My earliest memory of Siargao is of being in my grandmother’s house, in the old town of Dapa. I was about 10, in the garage, and looking up in awe at the blue marlin hanging from the rafters, seeing how big the fish were.
My mother is from Siargao, and I’m the fifth generation of my family to live here. Her dad, Constantino “Oging” Navarro Sr, was a congressman and governor even before Surigao was divided into Surigao del Norte and del Sur.
It used to be a real chore to come here. It took six to eight hours by slow boat from Surigao City, and the smaller, faster boats were scary. We only had electricity for half the day then. Despite the lack of facilities, though, there was a wealth of seafood, and the place was so pristine.
I actually grew up abroad – Thailand, Australia, France – because my mother, Rora Navarro Tolentino, was a diplomat.
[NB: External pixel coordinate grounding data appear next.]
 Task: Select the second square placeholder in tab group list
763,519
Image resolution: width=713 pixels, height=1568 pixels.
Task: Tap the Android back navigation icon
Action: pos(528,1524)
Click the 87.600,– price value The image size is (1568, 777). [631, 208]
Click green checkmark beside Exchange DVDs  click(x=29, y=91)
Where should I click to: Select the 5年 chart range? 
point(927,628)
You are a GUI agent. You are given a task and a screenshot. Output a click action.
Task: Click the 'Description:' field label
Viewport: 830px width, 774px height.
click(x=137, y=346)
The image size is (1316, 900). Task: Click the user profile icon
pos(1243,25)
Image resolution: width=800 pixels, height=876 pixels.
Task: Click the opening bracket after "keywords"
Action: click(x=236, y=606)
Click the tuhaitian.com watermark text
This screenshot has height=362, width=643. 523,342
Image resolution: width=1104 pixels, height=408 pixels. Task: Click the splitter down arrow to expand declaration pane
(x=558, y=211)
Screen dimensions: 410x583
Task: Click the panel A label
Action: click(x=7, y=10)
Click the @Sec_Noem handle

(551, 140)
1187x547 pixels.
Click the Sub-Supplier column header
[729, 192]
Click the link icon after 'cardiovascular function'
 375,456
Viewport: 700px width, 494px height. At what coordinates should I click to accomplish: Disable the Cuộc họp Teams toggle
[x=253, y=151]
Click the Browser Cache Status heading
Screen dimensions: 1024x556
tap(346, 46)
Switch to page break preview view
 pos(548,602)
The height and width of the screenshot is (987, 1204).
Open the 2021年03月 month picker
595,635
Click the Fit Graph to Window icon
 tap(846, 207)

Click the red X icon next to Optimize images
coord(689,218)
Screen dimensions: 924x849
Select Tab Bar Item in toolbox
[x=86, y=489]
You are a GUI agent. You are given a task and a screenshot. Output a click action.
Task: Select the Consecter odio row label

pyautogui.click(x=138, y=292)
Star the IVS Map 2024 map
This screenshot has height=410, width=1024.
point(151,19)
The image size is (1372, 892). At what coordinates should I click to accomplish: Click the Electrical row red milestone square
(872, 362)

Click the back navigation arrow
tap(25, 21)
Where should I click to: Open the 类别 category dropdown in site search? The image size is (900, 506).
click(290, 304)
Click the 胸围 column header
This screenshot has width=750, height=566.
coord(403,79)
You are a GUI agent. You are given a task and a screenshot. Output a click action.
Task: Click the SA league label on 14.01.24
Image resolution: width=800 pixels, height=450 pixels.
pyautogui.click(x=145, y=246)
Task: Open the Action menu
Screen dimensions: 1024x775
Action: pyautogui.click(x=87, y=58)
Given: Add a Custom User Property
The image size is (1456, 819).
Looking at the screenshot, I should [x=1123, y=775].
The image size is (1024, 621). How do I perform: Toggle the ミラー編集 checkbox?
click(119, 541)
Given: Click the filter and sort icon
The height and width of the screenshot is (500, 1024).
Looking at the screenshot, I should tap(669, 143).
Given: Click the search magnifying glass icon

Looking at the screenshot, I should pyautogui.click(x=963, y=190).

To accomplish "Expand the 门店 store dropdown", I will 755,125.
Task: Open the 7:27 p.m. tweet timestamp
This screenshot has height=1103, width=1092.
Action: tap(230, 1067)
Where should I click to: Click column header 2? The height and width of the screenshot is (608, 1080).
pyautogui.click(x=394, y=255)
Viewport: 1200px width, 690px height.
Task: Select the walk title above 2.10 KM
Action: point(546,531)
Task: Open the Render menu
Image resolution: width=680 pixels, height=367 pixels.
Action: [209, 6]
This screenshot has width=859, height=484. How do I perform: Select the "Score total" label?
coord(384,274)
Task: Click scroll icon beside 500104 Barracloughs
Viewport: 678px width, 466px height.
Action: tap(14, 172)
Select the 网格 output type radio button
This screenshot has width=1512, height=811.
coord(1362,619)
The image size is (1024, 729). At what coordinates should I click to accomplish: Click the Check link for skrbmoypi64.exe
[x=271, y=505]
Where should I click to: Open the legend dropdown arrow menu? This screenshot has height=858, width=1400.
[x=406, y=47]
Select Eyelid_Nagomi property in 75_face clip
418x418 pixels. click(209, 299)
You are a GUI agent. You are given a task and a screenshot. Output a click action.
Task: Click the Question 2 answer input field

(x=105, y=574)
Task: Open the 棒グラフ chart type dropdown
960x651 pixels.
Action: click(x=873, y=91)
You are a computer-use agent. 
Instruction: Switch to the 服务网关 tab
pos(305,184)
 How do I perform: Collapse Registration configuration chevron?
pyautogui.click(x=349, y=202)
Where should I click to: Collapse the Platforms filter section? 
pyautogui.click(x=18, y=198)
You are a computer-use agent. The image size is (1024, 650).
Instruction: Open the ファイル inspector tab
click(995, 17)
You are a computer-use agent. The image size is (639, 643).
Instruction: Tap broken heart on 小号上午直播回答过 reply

But we came back to Siargao whenever we could.
By the time we returned to the Philippines for good in 1996, I had decided to live in Siargao because I had fallen in love with surfing. I graduated college in 2004, came here, built a house and later built a guest house, where my family stays when they come to visit.
There was already some surf tourism at the time, especially after Surfer magazine featured us in early 1993. But Siargao still wasn’t that popular – you really had to be into surfing to try to get here.
So what makes Siargao special? Number one, really, is the surfing. I can be objective about it, from a geographic perspective.
We’re on the edge of the Philippine Deep or the Mindanao Trench; we’re one of the farthest Philippine islands out in the Pacific Ocean; and we have reefs all around us. A swell coming in through the ocean suddenly hits a shelf or a reef, and the water goes up.
We get amazing waves in the right season. That’s what makes Siargao unique – our location, combined with breathtaking beaches, one of the largest mangrove forests in the country and a surf culture that’s still pretty open to everyone.
Siargao is not just beautiful – it also has action and sex appeal.
Check the tide the day before. Depending on the schedule you can either watch the surfers from the boardwalk and the Cloud 9 Tower, have coffee and banana bread or muffin at Café Loka or surf at Cloud 9.